* Passage provided
How to Put Kindness in Your Classes

World Kindness Day, celebrated on November 13th each year, promotes kindness across the globe and emphasizes compassion toward others. This day encourages us to look beyond boundaries, religions, and cultures, focusing instead on the simple act of being kind. Founded in 1998 by the World Kindness Movement, it is observed in many countries, including the United States, Canada, Australia, Japan, and the United Arab Emirates.

People celebrate World Kindness Day by performing acts of kindness like helping a neighbor, complimenting strangers, volunteering, or spreading messages of positivity and goodwill. Many schools, workplaces, and communities organize events to encourage people to cultivate empathy and generosity.

What is kindness?

Kindness is exactly what it sounds like — being friendly, generous, and considerate to others whether or not you think they deserve it. It’s not a payoff to someone who treated you well; it’s an attitude that seeps into every action in a person’s life.

It’s interesting that some variation of “kindness” is included in most non-academic measures of what students should learn in school, including Habits of Mind, a Growth Mindset, and Mindfulness (click links for further discussion).

Why is it important?

Kids learn by example. It’s unfortunate to note that some don’t see kindness in their homes. What they experience instead, they may think is the norm until you — their trusted teacher — shows them otherwise. This isn’t as easy as it sounds. You must always have your antenna up, noticing when you need to intervene to tweak actions. This could be gossip, mean words, (cyber)bullying, or even speech that is accepted by most because “doesn’t everyone think this way”.  Your job isn’t to stop whatever is going on but redirect and explain so students learn why what they’re doing isn’t kind.

* Exercise requirements
a: Print the part of the passage on kindness in classes between "World Kindness Day, celebrated" and "United Arab Emirates.", inclusive.
b: According to the passage on kindness in classes, what organization founded World Kindness Day?
c: Go on with the passage on kindness in classes, starting after its final sentence.

* Dataset extract
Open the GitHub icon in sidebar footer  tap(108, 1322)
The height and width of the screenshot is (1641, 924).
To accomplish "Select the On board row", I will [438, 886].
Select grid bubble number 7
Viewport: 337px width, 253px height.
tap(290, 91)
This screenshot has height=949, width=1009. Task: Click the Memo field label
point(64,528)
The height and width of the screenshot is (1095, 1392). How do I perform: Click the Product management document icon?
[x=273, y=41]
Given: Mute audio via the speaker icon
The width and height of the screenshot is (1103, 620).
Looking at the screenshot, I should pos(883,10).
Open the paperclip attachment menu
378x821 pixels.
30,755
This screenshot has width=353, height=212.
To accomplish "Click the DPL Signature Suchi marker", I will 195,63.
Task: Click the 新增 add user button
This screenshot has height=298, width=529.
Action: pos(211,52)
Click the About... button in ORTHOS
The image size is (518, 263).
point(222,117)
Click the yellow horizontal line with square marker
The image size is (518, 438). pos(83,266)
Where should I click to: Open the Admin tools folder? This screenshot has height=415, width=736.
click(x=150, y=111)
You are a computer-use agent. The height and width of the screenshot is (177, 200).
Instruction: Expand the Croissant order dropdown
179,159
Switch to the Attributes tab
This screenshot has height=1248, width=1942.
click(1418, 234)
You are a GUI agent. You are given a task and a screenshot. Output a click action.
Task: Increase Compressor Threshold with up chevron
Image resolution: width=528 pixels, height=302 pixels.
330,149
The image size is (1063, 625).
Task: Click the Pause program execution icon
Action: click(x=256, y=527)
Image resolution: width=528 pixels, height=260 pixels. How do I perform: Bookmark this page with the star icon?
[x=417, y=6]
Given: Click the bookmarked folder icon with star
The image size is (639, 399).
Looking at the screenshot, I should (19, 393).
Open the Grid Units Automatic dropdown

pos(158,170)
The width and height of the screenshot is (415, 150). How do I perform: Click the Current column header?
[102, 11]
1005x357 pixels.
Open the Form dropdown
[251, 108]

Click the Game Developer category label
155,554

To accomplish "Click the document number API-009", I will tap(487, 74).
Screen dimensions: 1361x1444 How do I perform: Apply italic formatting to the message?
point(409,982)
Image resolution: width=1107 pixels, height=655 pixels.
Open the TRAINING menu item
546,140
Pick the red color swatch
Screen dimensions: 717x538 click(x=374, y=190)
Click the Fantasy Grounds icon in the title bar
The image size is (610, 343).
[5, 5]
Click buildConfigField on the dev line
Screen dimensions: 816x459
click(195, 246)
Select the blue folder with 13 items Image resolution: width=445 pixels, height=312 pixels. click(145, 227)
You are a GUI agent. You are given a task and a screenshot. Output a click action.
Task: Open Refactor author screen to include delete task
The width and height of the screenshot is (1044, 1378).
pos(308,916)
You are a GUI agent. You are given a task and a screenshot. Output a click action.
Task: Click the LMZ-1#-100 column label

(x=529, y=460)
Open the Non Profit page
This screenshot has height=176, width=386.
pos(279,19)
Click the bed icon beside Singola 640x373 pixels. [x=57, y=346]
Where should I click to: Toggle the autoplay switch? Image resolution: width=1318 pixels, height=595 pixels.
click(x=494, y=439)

* The responses
a:
World Kindness Day, celebrated on November 13th each year, promotes kindness across the globe and emphasizes compassion toward others. This day encourages us to look beyond boundaries, religions, and cultures, focusing instead on the simple act of being kind. Founded in 1998 by the World Kindness Movement, it is observed in many countries, including the United States, Canada, Australia, Japan, and the United Arab Emirates.

b: The World Kindness Movement

c:
Why teach this in school, you ask? The quick answer is that students spend half their waking hours in or around school. It has a huge impact on how they view their world and their lives. But it’s more than that. Establishing a kind school culture resonates in all parts of a child’s life:

“Positive school climate has been empirically linked to a number of favorable outcomes, notably, the promotion of feelings of safety; establishing and maintaining healthy relationships, reductions in misbehavior, increases in students’ academic, emotional, and behavioral success at school; teaching that is engaging and promotes learning, and improvements in the overall quality of schools.” (Measuring Kindness in School, John Tyler Binfet, 2015)

In short, if students see kindness modeled in school, they are more likely to duplicate that in their own lives and activities.

Websites that teach Kindness

There are surprisingly a lot of them. Four I’ve talked about in the past are:

All of these teach students to recognize kindness, participate in it, and encourage it in others. These websites (and others) help to create habits that stay with students well beyond the schoolhouse walls.

Common Kindness acts

Building personal empathy requires creating a culture of kindness in your classroom, your school, and within each student. The following acts of kindness can be completed anywhere, anytime, with a small or large commitment, and no financial investment. World Kindness Day is coming up on November 13, 2018. Make that the day all students push to complete at least three of these activities and share their success with classmates.

Note: I curated this list from online sites like Canada’s Human Kindness Project, Megan’s Coffee Cups, and Crayons, as well as suggestions from fellow teachers.

Elementary School Students

  • Do a chore without being reminded.
  • Do your homework without being reminded.
  • Go to bed without being reminded.
  • Help mom or dad carry in the groceries.
  • Hold the door open for someone.
  • Pick up a piece of garbage and throw it away.
  • Practice good manners even when others don’t.
  • Say “Thank you” to a crossing guard.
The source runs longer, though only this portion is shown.